My sleepless nights are spent looking at the skies.
The waxing and waning moon are a feast for the eye of the insomniac.
In the picture I took a couple of nights ago, on the border of the lit crescent, you can clearly see two big craters. They disturb the clean rim of sunlight/shadow transition. The rim of the cratered moon surface facing the sun is dark, the illuminated crater bed resembling a freckle on a white ivory nose, a little flaw on an impeccable sickle-shaped lit curve.
The bottom crater is called Petavius and is 188 km wide. It is named after the French Jesuit theologian Denis Pétau (not the best looker in the bunch if you glance at his -dare I say- ugly mug).
The other crater is 127 kilometers wide and sports the name Langrenus crater. It is named after Michel Florent van Langren, a selenographer (selenography: the scientific mapping of the moon) and engineer who lived and worked in the 17th century. He is regarded to have made the first map of the moon under the patronage of the Spanish Crown. I was familiar with the crater, but ignorant of where the name of the selenological bowl-shaped cavity actually was derived from.
Mr van Langren is quite the interesting Renaissance man as it turns out. No 'scolarly' education (although his father Arnold was in the same line of work), but skilled in navigation, cartography, cosmology, military, civil and naval engineering,...
I'll delve deeper into his longitude solving, time permitting. He devised a way of determining longitude through the moon at sea through use of the illumination and eclipse (i.e., darkening) of lunar mountains, frequent phenomena like the moons of Jupiter, that could be observed from all points of the earth.
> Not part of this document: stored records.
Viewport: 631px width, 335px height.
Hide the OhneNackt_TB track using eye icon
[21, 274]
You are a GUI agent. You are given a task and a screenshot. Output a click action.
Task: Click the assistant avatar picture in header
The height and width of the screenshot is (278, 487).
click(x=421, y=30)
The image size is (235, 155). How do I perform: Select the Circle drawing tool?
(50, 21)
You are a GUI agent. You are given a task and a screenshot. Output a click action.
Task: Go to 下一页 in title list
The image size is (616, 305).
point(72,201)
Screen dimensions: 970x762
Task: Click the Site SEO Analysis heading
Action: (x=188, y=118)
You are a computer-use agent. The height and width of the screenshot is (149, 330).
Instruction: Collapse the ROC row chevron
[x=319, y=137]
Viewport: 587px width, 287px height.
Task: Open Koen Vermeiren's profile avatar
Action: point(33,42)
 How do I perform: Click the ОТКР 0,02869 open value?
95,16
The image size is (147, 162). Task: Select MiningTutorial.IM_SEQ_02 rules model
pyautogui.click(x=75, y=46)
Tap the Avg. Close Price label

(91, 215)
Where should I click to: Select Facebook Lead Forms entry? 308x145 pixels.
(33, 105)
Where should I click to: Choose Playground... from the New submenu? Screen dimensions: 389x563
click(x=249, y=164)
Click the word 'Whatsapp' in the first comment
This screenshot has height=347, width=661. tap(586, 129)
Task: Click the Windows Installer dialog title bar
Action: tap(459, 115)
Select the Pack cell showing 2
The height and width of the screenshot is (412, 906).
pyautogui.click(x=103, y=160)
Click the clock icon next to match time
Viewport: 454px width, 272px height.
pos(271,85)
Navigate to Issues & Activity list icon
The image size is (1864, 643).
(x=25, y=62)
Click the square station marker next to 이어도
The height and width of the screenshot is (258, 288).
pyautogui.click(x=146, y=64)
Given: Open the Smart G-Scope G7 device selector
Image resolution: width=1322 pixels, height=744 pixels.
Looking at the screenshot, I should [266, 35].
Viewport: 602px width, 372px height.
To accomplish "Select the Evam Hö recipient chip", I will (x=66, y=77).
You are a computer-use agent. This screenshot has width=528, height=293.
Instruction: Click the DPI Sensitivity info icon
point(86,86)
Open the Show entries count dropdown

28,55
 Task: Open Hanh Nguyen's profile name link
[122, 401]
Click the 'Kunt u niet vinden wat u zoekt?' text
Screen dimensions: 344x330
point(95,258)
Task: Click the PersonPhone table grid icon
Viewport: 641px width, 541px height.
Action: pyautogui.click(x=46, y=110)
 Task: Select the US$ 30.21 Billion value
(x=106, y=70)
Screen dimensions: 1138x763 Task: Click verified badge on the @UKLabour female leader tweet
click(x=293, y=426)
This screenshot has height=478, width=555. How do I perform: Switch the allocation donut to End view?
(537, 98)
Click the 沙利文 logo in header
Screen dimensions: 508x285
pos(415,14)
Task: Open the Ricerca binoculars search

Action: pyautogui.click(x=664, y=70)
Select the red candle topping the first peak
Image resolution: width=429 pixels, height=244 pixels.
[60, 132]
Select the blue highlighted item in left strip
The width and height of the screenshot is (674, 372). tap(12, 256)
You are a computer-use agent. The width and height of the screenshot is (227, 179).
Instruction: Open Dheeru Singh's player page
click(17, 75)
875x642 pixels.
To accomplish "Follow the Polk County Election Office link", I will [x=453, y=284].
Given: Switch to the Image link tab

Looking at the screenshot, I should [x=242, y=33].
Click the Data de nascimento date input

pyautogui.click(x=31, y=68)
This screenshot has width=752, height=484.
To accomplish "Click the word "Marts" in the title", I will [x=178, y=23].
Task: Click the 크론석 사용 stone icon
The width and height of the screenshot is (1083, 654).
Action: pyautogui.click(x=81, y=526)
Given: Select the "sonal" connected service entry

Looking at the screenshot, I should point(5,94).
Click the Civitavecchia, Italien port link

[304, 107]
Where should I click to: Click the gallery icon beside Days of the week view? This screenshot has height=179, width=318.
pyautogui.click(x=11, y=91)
The Brits claim it was a Yorkshire clockmaker who solved the longitude problem, albeit a century later (but I'm just saying this off the top of my head). I suppose it was much more accurate and reliable in absence of celestial objects but I'll definitely have to read up on that before I post anything stupid. I have a little paperback by Dava Sobel on my shelf on John Harrison, so that could probably answer my question.
As soon as I've finished the book on the Byzantinian empress Theodora (by Paolo Cesaretti), I'll get stuck into that one.